Problems:
- 1) Answer these questions about the passage on the Pythagorean theorem lesson:
(a) In what grade is the Pythagorean theorem introduced?
(b) What does MTSS stand for?
(c) On what did the students draw at the start of the exploration?
- 2) Write the next part of the passage on Ms. Perley's Pythagorean theorem lesson, picking up after its last sentence.

Passage provided:
= = = =
Pop quiz! What’s the Pythagorean theorem? If you need help jogging your memory, just ask Ms. Joy Perley’s 5th grade math MTSS group. They completed a week-long, hands-on exploration of the Pythagorean theorem.

Ms. Perley is the PS-8th grade Advanced Learning Teacher. Students are assigned to her small groups through MTSS, or Multi-Tiered System of Support, which provides every elementary school student with small group instruction and individualized attention, no matter whether they need academic support, enrichment, or extension. Small groups are developed through data-driven decisions, so every student receives individually-customized instruction at exactly the level they need.

Even though the Pythagorean theorem is introduced in 8th grade, Ms. Perley’s 5th grade students were up for the challenge. But to keep them engaged, she got creative! To understand this fundamental theorem, students started off by drawing on centimeter grid paper to discover that the sum of the squares of a right triangle's sides a and b is equal to the square of the triangle's hypotenuse c.
= = = =
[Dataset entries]
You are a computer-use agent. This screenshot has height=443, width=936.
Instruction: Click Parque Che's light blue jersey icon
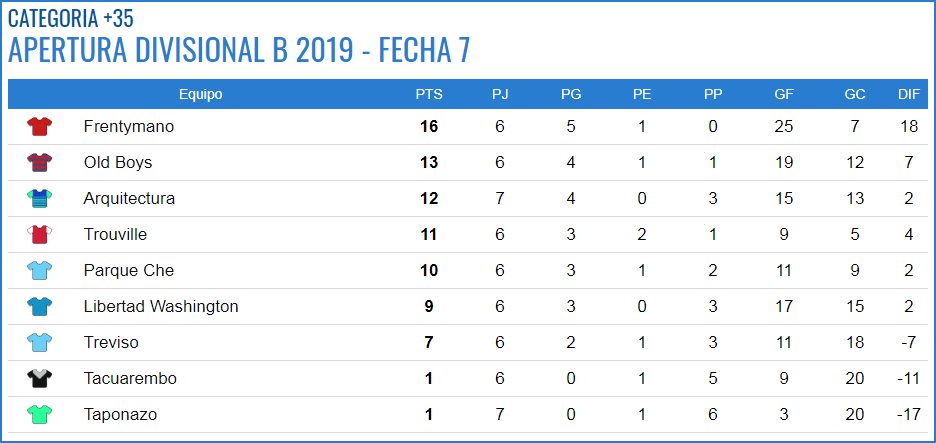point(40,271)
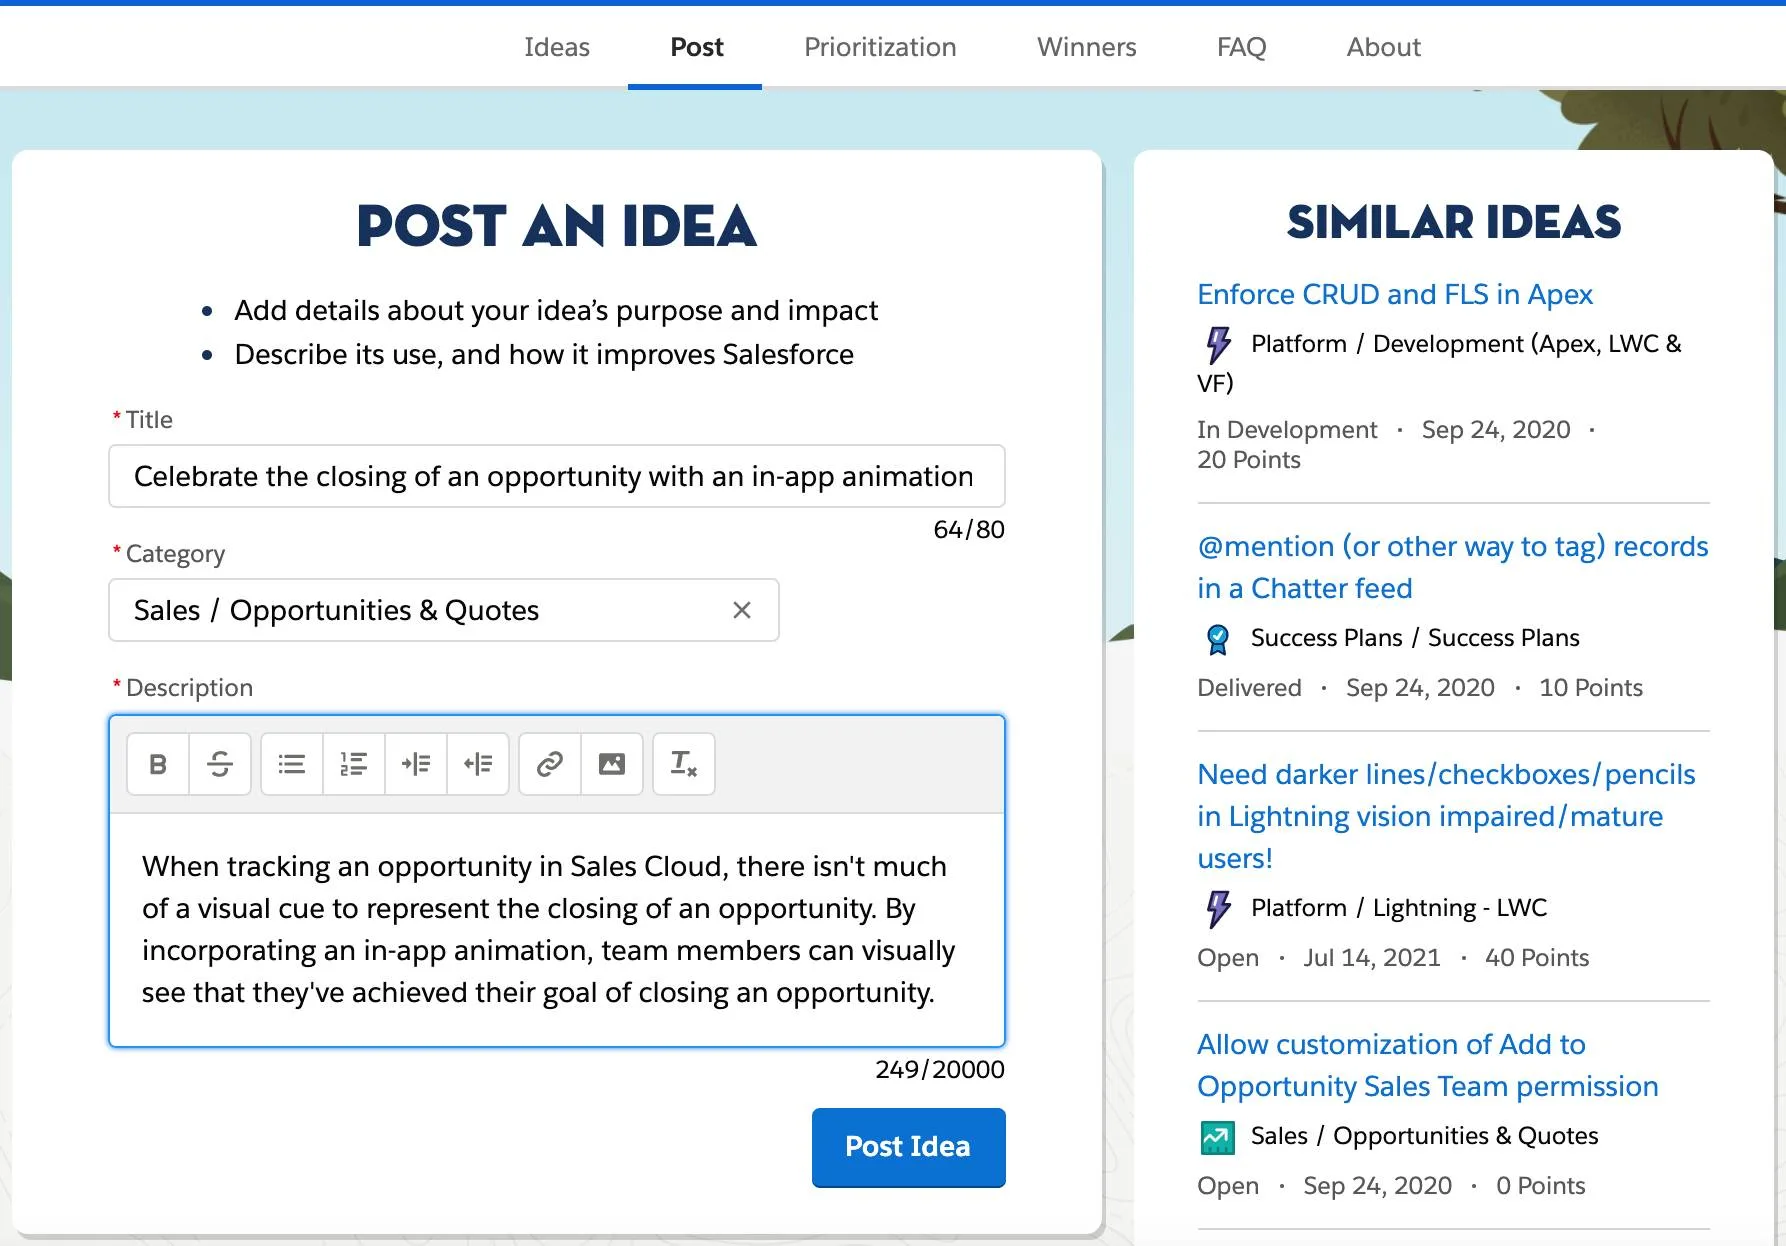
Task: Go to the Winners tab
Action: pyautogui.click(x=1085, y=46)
= = = =
Answers in order:
- 1)
(a) 8th grade
(b) Multi-Tiered System of Support
(c) Centimeter grid paper

- 2)
They then manipulated paper squares and triangles to complete the well-known Proof by Rearrangement. Having solidified their understanding of what Pythagoras actually proposed, students then applied the formula to solve a variety of problems involving Pythagorean triples (sets of three positive integers a, b, c); for each problem, they either had to determine a certain side length, a triangle's perimeter, the area of a triangle, or the area of a square of a specific side.

For the culmination of the project, students then learned about radicals by creating a Spiral of Theodorus, a series of right triangles arranged so that the hypotenuse of the previous triangle becomes a leg of the next triangle.

For many students, it was their first time working with square roots; each student used their creativity to turn their spiral into a colorful rendering of an animal, such as a parrot, dragon, hermit crab, or a snail. Finally, the class created display folders of the various steps as a take-home reminder of all that they had learned.